* _Exercise materials_
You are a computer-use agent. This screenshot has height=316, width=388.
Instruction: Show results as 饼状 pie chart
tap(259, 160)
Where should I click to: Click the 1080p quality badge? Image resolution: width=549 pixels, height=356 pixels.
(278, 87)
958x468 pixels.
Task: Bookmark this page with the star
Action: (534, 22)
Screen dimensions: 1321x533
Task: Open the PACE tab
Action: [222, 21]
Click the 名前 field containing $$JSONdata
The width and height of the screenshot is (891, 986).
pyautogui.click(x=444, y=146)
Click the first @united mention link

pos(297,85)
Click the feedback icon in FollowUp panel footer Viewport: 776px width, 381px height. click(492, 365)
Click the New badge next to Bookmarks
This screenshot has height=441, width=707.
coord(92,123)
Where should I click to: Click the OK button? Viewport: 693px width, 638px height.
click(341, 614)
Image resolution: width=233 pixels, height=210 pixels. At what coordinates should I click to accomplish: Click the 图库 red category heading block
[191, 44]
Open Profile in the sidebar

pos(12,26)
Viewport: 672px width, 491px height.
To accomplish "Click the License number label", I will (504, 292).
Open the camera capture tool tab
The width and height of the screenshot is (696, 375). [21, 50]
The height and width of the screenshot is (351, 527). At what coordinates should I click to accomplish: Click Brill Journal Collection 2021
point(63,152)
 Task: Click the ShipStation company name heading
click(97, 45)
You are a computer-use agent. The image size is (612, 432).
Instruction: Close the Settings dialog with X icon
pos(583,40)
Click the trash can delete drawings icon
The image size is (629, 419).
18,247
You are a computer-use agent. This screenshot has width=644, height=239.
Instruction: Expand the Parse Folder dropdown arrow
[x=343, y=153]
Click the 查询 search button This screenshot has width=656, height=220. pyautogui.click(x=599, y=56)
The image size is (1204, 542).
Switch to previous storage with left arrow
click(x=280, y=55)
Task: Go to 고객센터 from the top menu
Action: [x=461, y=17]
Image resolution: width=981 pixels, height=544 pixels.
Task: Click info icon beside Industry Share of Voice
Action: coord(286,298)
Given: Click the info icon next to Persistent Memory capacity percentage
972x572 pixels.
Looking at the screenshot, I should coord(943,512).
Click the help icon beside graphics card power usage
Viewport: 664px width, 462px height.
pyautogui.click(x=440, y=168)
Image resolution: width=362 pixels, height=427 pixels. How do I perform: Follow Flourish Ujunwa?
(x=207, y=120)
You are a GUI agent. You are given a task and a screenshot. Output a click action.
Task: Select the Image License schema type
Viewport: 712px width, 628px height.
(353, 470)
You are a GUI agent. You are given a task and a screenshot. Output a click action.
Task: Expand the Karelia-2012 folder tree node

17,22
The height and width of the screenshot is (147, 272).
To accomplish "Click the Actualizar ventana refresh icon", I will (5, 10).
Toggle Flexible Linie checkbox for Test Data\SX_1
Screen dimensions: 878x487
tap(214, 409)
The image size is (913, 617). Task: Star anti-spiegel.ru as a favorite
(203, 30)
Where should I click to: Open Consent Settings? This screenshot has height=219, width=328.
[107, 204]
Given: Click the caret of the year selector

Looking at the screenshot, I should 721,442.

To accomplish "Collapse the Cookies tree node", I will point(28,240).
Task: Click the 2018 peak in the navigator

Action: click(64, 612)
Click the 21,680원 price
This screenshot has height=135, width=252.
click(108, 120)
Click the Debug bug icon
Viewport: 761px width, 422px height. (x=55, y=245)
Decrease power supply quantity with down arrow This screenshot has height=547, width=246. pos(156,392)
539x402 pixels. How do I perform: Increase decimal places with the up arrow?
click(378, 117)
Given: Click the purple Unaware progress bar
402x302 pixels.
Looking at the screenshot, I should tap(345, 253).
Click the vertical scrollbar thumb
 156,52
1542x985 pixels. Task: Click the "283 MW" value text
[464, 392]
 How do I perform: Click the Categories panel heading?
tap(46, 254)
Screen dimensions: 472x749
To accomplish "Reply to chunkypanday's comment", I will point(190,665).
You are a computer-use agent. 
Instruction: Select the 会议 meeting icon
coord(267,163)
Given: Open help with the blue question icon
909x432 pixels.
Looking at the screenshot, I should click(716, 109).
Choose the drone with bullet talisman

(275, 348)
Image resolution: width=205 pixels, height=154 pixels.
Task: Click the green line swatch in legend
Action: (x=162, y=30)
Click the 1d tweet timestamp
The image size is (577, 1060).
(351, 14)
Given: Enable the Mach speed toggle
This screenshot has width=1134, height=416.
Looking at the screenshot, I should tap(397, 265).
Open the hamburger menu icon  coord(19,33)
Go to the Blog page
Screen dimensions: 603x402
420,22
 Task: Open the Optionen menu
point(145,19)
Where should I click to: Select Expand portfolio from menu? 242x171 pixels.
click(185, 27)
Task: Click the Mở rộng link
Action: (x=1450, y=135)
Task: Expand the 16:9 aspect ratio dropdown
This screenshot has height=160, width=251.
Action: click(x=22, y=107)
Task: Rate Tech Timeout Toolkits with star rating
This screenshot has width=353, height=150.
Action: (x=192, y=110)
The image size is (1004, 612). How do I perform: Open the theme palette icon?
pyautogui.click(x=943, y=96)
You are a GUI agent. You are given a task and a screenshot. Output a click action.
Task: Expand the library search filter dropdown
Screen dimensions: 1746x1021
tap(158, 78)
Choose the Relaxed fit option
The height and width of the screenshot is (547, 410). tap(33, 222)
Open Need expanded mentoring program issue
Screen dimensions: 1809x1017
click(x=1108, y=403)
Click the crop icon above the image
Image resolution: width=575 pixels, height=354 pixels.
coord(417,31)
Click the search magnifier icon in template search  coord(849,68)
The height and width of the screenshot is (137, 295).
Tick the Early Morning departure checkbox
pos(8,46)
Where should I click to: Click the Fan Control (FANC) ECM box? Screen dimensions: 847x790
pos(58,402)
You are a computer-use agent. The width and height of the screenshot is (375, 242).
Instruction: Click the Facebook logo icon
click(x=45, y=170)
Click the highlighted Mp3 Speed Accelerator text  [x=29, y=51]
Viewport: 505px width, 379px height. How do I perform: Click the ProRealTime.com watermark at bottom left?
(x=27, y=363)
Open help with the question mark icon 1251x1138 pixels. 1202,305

* _Exercise aim_
Repeat every record, keeping each word and mark exactly as it is.

* _Solution_
You are a computer-use agent. This screenshot has height=316, width=388.
Instruction: Show results as 饼状 pie chart
tap(259, 160)
Where should I click to: Click the 1080p quality badge? Image resolution: width=549 pixels, height=356 pixels.
(278, 87)
958x468 pixels.
Task: Bookmark this page with the star
Action: (534, 22)
Screen dimensions: 1321x533
Task: Open the PACE tab
Action: [222, 21]
Click the 名前 field containing $$JSONdata
The width and height of the screenshot is (891, 986).
pyautogui.click(x=444, y=146)
Click the first @united mention link

pos(297,85)
Click the feedback icon in FollowUp panel footer Viewport: 776px width, 381px height. click(492, 365)
Click the New badge next to Bookmarks
This screenshot has height=441, width=707.
coord(92,123)
Where should I click to: Click the OK button? Viewport: 693px width, 638px height.
click(341, 614)
Image resolution: width=233 pixels, height=210 pixels. At what coordinates should I click to accomplish: Click the 图库 red category heading block
[191, 44]
Open Profile in the sidebar

pos(12,26)
Viewport: 672px width, 491px height.
To accomplish "Click the License number label", I will (504, 292).
Open the camera capture tool tab
The width and height of the screenshot is (696, 375). [21, 50]
The height and width of the screenshot is (351, 527). At what coordinates should I click to accomplish: Click Brill Journal Collection 2021
point(63,152)
 Task: Click the ShipStation company name heading
click(97, 45)
You are a computer-use agent. The image size is (612, 432).
Instruction: Close the Settings dialog with X icon
pos(583,40)
Click the trash can delete drawings icon
The image size is (629, 419).
18,247
You are a computer-use agent. This screenshot has width=644, height=239.
Instruction: Expand the Parse Folder dropdown arrow
[x=343, y=153]
Click the 查询 search button This screenshot has width=656, height=220. pyautogui.click(x=599, y=56)
The image size is (1204, 542).
Switch to previous storage with left arrow
click(x=280, y=55)
Task: Go to 고객센터 from the top menu
Action: [x=461, y=17]
Image resolution: width=981 pixels, height=544 pixels.
Task: Click info icon beside Industry Share of Voice
Action: coord(286,298)
Given: Click the info icon next to Persistent Memory capacity percentage
972x572 pixels.
Looking at the screenshot, I should coord(943,512).
Click the help icon beside graphics card power usage
Viewport: 664px width, 462px height.
pyautogui.click(x=440, y=168)
Image resolution: width=362 pixels, height=427 pixels. How do I perform: Follow Flourish Ujunwa?
(x=207, y=120)
You are a GUI agent. You are given a task and a screenshot. Output a click action.
Task: Select the Image License schema type
Viewport: 712px width, 628px height.
(353, 470)
You are a GUI agent. You are given a task and a screenshot. Output a click action.
Task: Expand the Karelia-2012 folder tree node

17,22
The height and width of the screenshot is (147, 272).
To accomplish "Click the Actualizar ventana refresh icon", I will (5, 10).
Toggle Flexible Linie checkbox for Test Data\SX_1
Screen dimensions: 878x487
tap(214, 409)
The image size is (913, 617). Task: Star anti-spiegel.ru as a favorite
(203, 30)
Where should I click to: Open Consent Settings? This screenshot has height=219, width=328.
[107, 204]
Given: Click the caret of the year selector

Looking at the screenshot, I should 721,442.

To accomplish "Collapse the Cookies tree node", I will point(28,240).
Task: Click the 2018 peak in the navigator

Action: click(64, 612)
Click the 21,680원 price
This screenshot has height=135, width=252.
click(108, 120)
Click the Debug bug icon
Viewport: 761px width, 422px height. (x=55, y=245)
Decrease power supply quantity with down arrow This screenshot has height=547, width=246. pos(156,392)
539x402 pixels. How do I perform: Increase decimal places with the up arrow?
click(378, 117)
Given: Click the purple Unaware progress bar
402x302 pixels.
Looking at the screenshot, I should tap(345, 253).
Click the vertical scrollbar thumb
 156,52
1542x985 pixels. Task: Click the "283 MW" value text
[464, 392]
 How do I perform: Click the Categories panel heading?
tap(46, 254)
Screen dimensions: 472x749
To accomplish "Reply to chunkypanday's comment", I will point(190,665).
You are a computer-use agent. 
Instruction: Select the 会议 meeting icon
coord(267,163)
Given: Open help with the blue question icon
909x432 pixels.
Looking at the screenshot, I should click(716, 109).
Choose the drone with bullet talisman

(275, 348)
Image resolution: width=205 pixels, height=154 pixels.
Task: Click the green line swatch in legend
Action: (x=162, y=30)
Click the 1d tweet timestamp
The image size is (577, 1060).
(351, 14)
Given: Enable the Mach speed toggle
This screenshot has width=1134, height=416.
Looking at the screenshot, I should tap(397, 265).
Open the hamburger menu icon  coord(19,33)
Go to the Blog page
Screen dimensions: 603x402
420,22
 Task: Open the Optionen menu
point(145,19)
Where should I click to: Select Expand portfolio from menu? 242x171 pixels.
click(185, 27)
Task: Click the Mở rộng link
Action: (x=1450, y=135)
Task: Expand the 16:9 aspect ratio dropdown
This screenshot has height=160, width=251.
Action: click(x=22, y=107)
Task: Rate Tech Timeout Toolkits with star rating
This screenshot has width=353, height=150.
Action: (x=192, y=110)
The image size is (1004, 612). How do I perform: Open the theme palette icon?
pyautogui.click(x=943, y=96)
You are a GUI agent. You are given a task and a screenshot. Output a click action.
Task: Expand the library search filter dropdown
Screen dimensions: 1746x1021
tap(158, 78)
Choose the Relaxed fit option
The height and width of the screenshot is (547, 410). tap(33, 222)
Open Need expanded mentoring program issue
Screen dimensions: 1809x1017
click(x=1108, y=403)
Click the crop icon above the image
Image resolution: width=575 pixels, height=354 pixels.
coord(417,31)
Click the search magnifier icon in template search  coord(849,68)
The height and width of the screenshot is (137, 295).
Tick the Early Morning departure checkbox
pos(8,46)
Where should I click to: Click the Fan Control (FANC) ECM box? Screen dimensions: 847x790
pos(58,402)
You are a computer-use agent. The width and height of the screenshot is (375, 242).
Instruction: Click the Facebook logo icon
click(x=45, y=170)
Click the highlighted Mp3 Speed Accelerator text  [x=29, y=51]
Viewport: 505px width, 379px height. How do I perform: Click the ProRealTime.com watermark at bottom left?
(x=27, y=363)
Open help with the question mark icon 1251x1138 pixels. 1202,305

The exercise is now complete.